• _GOALS_
1. Answer these questions about the Buddy figurines page below:
(a) What does the "Gym Cat" figurine cost before shipping and handling?
(b) Which figurine is called the inaugural piece in the collection's First Edition?
(c) What apparel line is named as upcoming?
2. Carry on the Buddy figurines page below, picking up after its final paragraph.

• _EXCERPT_
Wordless Wednesday: The Buddinese Tiger
Buddy lets his meowscles do the talking.

Buddy lets his meowscles do the talking.

Now you can celebrate Buddy in your own home or office with our beautiful hand-painted figurines from The Buddinese Miniatures Collection!
A common refrain we’ve heard since we’ve launched PITB is “We can’t get enough of Buddy! We want more Buddy!”
In addition to our upcoming Buddacious T-Shirts™ line of Budswear apparel, we’re proud to announce these beautifully sculpted, limited edition decorative figurines, part of The Buddinese Miniatures Collection. Each piece is hand-painted and numbered, and would make a handsome addition to any display in your home or office.
Forget Hummels, vintage toys and boring artwork — there’s a snazzy new way to decorate your home that’ll allow you to show off your great taste in felines!
Turkey Feast

This beautiful figurine will improve any mantle or shelf of collectibles! Be the envy of your friends with “Turkey Feast,” the inaugural figurine in The Buddinese Miniatures Collection’s First Edition. Featuring an adorable Buddy with his favorite food in the world. ($39.95 + S&H)
Gym Cat

Buddy is as well known for his ripped and meowscular physique as he is for his charm, wit and handsome visage. This gorgeously rendered figurine shows the Budster getting his reps in and working the meowscles that made him an icon across the globe! ($64.95 + S&H)

• _Records for locating described items_
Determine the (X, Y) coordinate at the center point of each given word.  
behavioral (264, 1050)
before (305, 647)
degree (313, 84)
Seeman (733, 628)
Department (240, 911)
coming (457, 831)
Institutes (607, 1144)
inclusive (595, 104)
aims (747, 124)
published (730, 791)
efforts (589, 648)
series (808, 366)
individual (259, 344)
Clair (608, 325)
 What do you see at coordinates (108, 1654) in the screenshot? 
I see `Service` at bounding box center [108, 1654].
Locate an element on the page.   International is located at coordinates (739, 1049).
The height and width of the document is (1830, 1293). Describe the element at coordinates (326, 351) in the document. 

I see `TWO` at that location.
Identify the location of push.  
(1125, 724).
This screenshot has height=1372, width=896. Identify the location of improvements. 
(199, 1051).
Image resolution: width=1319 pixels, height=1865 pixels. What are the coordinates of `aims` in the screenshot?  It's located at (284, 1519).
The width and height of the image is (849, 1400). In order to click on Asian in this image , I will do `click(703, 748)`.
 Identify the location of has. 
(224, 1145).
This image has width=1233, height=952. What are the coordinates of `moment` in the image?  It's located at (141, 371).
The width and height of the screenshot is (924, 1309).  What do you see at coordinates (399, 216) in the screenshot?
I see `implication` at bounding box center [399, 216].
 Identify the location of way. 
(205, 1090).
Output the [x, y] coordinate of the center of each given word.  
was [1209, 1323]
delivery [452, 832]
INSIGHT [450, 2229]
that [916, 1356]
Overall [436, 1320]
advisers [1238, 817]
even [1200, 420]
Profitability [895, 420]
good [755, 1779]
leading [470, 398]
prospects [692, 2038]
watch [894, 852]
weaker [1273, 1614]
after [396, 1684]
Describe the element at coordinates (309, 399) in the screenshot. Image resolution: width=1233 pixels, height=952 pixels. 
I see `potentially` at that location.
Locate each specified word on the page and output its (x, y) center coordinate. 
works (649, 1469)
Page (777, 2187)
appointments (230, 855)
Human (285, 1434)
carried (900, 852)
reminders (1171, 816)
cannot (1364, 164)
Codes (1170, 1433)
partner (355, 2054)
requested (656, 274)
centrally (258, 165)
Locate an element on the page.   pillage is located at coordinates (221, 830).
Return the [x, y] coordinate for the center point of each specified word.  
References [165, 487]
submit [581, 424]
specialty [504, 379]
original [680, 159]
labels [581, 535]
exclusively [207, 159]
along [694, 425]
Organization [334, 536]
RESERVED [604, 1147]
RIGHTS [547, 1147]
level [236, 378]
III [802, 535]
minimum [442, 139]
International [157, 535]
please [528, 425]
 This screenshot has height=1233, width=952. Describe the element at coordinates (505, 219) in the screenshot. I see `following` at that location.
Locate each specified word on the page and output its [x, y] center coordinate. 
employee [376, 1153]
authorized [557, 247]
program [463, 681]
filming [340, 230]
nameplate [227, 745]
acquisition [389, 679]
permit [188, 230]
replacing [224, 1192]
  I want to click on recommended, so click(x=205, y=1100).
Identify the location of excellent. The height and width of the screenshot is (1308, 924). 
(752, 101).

• _WRITTEN RESPONSES_
1.
(a) $64.95
(b) "Turkey Feast"
(c) The Buddacious T-Shirts™ line of Budswear apparel

2.
Warrior of Legend

Feline. Bodybuilder. Handsome rogue. Fearless warrior. The Buddinese Miniatures Collection is proud to present First Edition figurine #003, Warrior of Legend. ($65.95 + S&H)
Big Baller

During his stint as the starting point guard for the New York Knicks during the 2016-2017 season, Buddy the Cat averaged 19.7 points, 8.2 assists, 0.7 rebounds and 5.5 steals while shooting a sizzling 53 percent from the field, leading the team to its first payoff berth in years. This handsome hand-painted figurine captures Buddy in mid-stride during a fast break, pushing the ball up the court. Will he stop short to drain a three-pointer, find an open man beneath the basket or drive the lane for a thunderous dunk? ($49.95 + S&H)
Bend the Knee

Most people know Buddy is a beloved former president of the Americats who balanced the budget, increased the nutritional value and portion size of wet food and presided over an era of unprecedented peace and prosperity, but did you know Buddy’s ancestors were kings? It’s no wonder the little guy cuts such a regal and commanding figure atop his gilded throne. Bend the knee to this kingly tabby! ($74.95 S+H)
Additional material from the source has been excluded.